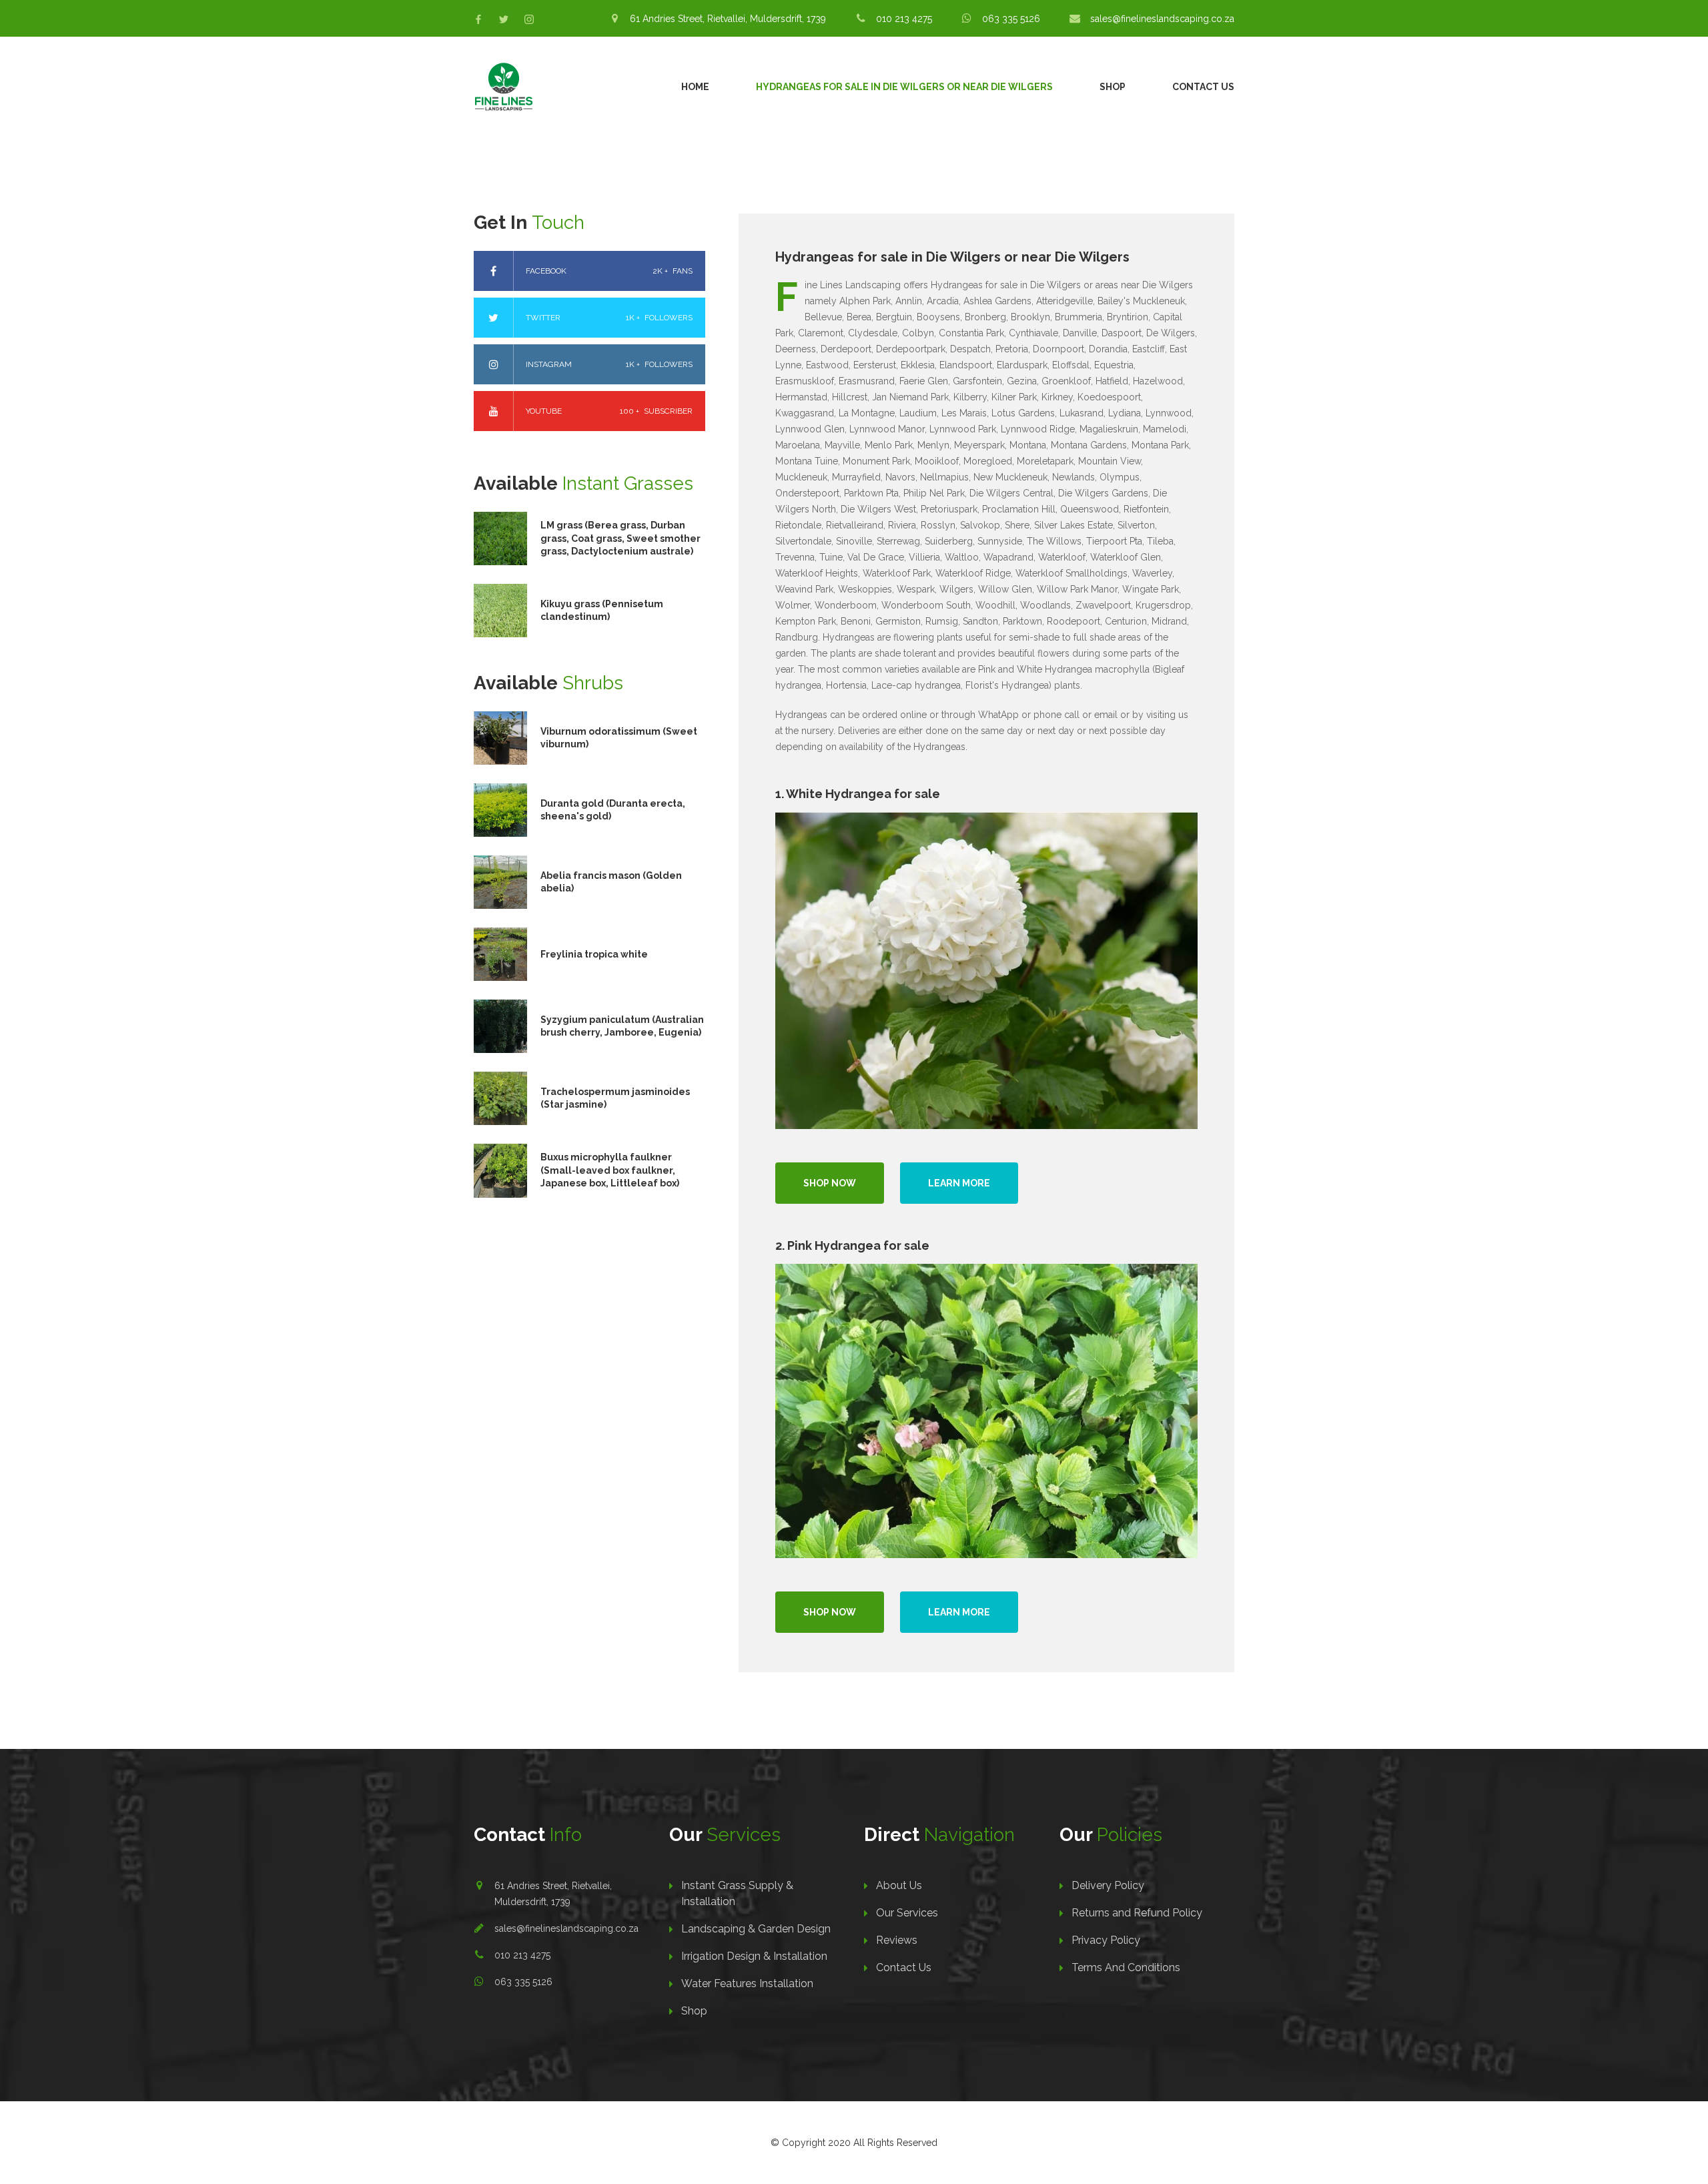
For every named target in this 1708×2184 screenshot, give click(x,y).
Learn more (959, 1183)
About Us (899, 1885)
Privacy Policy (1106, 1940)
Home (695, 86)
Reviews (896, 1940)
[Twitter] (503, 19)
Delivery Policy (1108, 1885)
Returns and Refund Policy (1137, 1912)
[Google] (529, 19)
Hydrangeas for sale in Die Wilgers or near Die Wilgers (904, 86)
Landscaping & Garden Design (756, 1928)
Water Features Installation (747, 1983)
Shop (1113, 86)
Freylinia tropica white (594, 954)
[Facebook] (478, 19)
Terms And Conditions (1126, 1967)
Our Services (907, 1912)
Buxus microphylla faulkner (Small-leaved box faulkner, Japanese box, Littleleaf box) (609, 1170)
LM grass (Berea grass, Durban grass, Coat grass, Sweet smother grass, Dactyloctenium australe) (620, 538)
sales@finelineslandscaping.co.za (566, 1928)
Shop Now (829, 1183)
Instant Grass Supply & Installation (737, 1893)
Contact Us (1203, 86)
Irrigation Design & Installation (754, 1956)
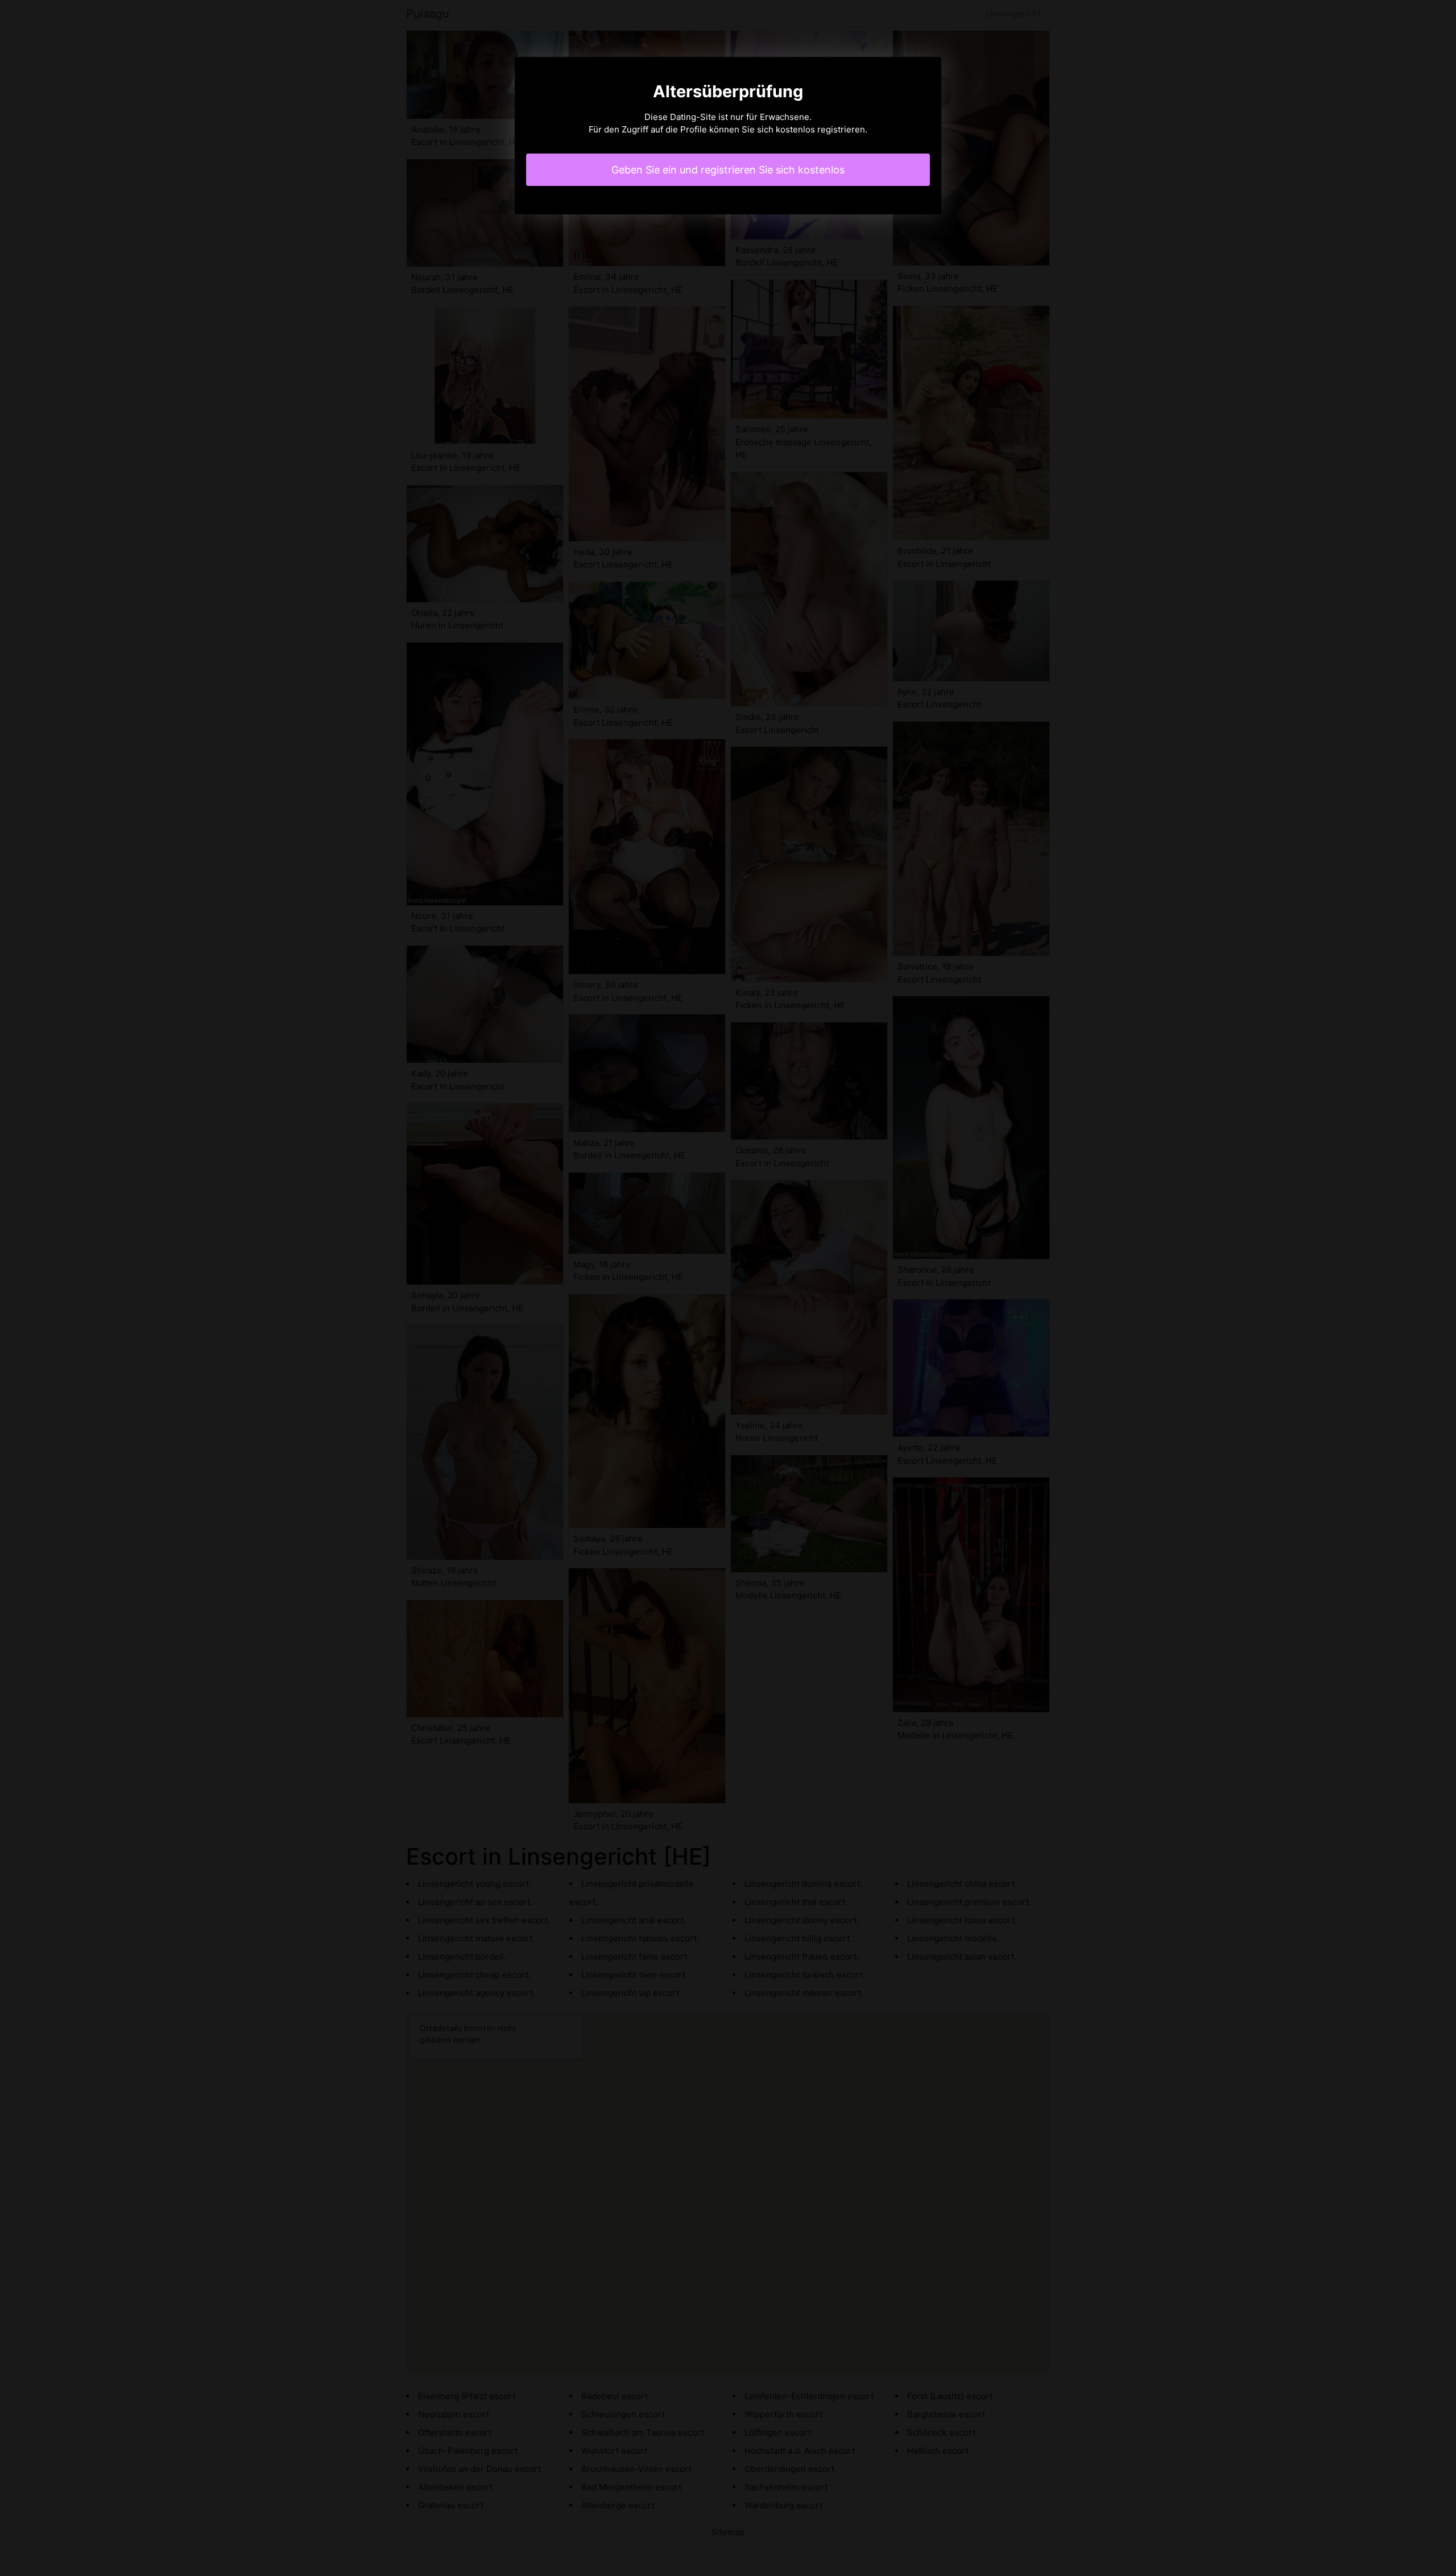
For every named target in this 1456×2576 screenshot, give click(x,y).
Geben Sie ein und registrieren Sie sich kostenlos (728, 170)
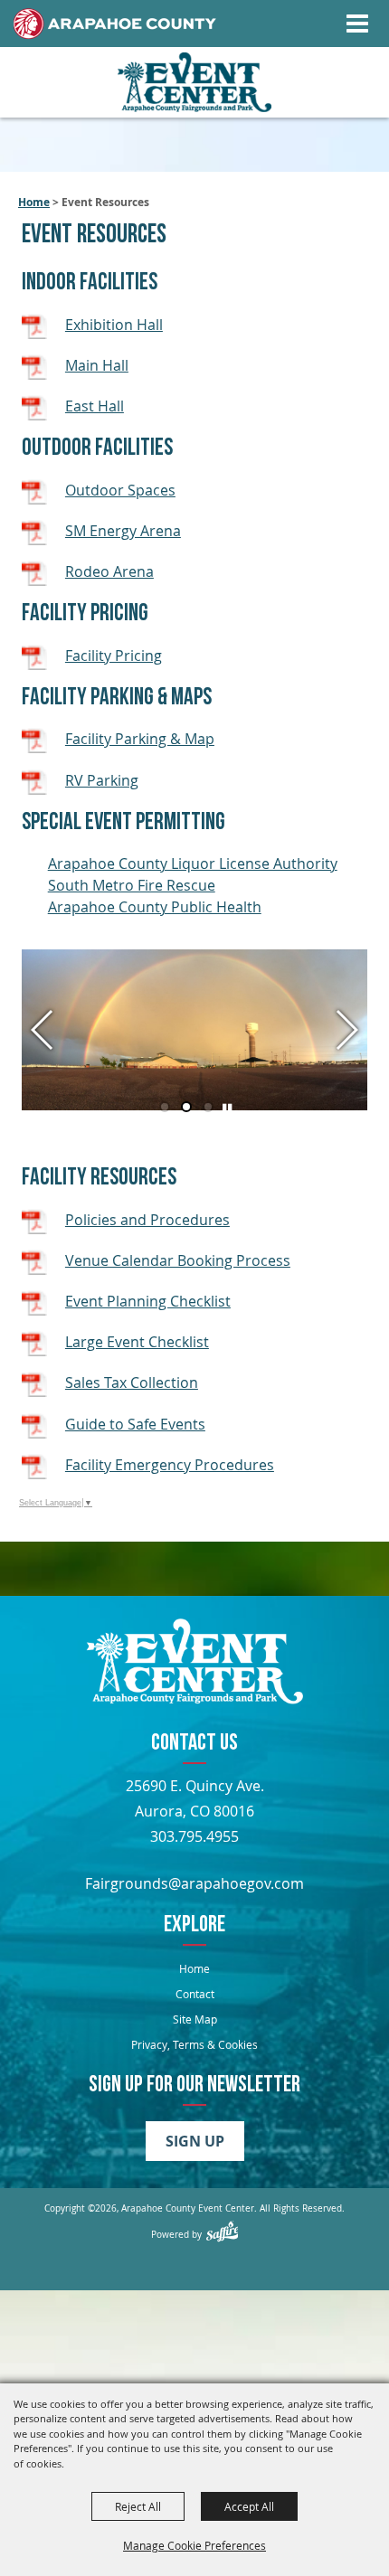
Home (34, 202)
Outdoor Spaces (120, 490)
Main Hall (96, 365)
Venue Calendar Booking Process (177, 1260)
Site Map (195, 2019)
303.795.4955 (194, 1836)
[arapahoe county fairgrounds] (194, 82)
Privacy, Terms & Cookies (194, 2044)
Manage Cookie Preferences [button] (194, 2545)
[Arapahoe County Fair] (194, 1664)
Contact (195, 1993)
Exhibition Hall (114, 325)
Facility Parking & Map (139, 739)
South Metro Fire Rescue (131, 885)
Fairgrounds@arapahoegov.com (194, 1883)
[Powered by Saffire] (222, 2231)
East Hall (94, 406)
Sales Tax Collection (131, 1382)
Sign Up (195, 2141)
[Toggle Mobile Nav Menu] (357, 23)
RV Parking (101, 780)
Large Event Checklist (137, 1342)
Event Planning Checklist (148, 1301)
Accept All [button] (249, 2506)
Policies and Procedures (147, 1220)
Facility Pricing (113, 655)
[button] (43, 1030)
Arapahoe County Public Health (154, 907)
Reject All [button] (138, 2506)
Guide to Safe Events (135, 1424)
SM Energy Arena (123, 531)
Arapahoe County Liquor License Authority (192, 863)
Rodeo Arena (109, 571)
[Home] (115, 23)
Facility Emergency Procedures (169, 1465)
+++
Reproduce every line of the records above verbatim, omitting the pictures.

For every named target in this 1708×2184 screenshot, give click(x,y).
Learn more (959, 1183)
About Us (899, 1885)
Privacy Policy (1106, 1940)
Home (695, 86)
Reviews (896, 1940)
[Twitter] (503, 19)
Delivery Policy (1108, 1885)
Returns and Refund Policy (1137, 1912)
[Google] (529, 19)
Hydrangeas for sale in Die Wilgers or near Die Wilgers (904, 86)
Landscaping & Garden Design (756, 1928)
Water Features Installation (747, 1983)
Shop (1113, 86)
Freylinia tropica white (594, 954)
[Facebook] (478, 19)
Terms And Conditions (1126, 1967)
Our Services (907, 1912)
Buxus microphylla faulkner (Small-leaved box faulkner, Japanese box, Littleleaf box) (609, 1170)
LM grass (Berea grass, Durban grass, Coat grass, Sweet smother grass, Dactyloctenium australe) (620, 538)
sales@finelineslandscaping.co.za (566, 1928)
Shop Now (829, 1183)
Instant Grass Supply & Installation (737, 1893)
Contact Us (1203, 86)
Irrigation Design & Installation (754, 1956)
For every named target in this 1456×2576 screenshot, give click(x,y).
Geben Sie ein und registrieren Sie sich kostenlos (728, 170)
Home (34, 202)
Outdoor Spaces (120, 490)
Main Hall (96, 365)
Venue Calendar Booking Process (177, 1260)
Site Map (195, 2019)
303.795.4955 (194, 1836)
[arapahoe county fairgrounds] (194, 82)
Privacy, Terms & Cookies (194, 2044)
Manage Cookie Preferences [button] (194, 2545)
[Arapahoe County Fair] (194, 1664)
Contact (195, 1993)
Exhibition Hall (114, 325)
Facility Parking & Map (139, 739)
South Metro Fire Rescue (131, 885)
Fairgrounds@arapahoegov.com (194, 1883)
[Powered by Saffire] (222, 2231)
East Hall (94, 406)
Sales Tax Collection (131, 1382)
Sign Up (195, 2141)
[Toggle Mobile Nav Menu] (357, 23)
RV Parking (101, 780)
Large Event Checklist (137, 1342)
Event Planning Checklist (148, 1301)
Accept All [button] (249, 2506)
Policies and Procedures (147, 1220)
Facility Pricing (113, 655)
[button] (43, 1030)
Arapahoe County Public Health (154, 907)
Reject All [button] (138, 2506)
Guide to Safe Events (135, 1424)
SM Energy Arena (123, 531)
Arapahoe County Liquor License Authority (192, 863)
Rodeo Arena (109, 571)
[Home] (115, 23)
Facility Emergency Procedures (169, 1465)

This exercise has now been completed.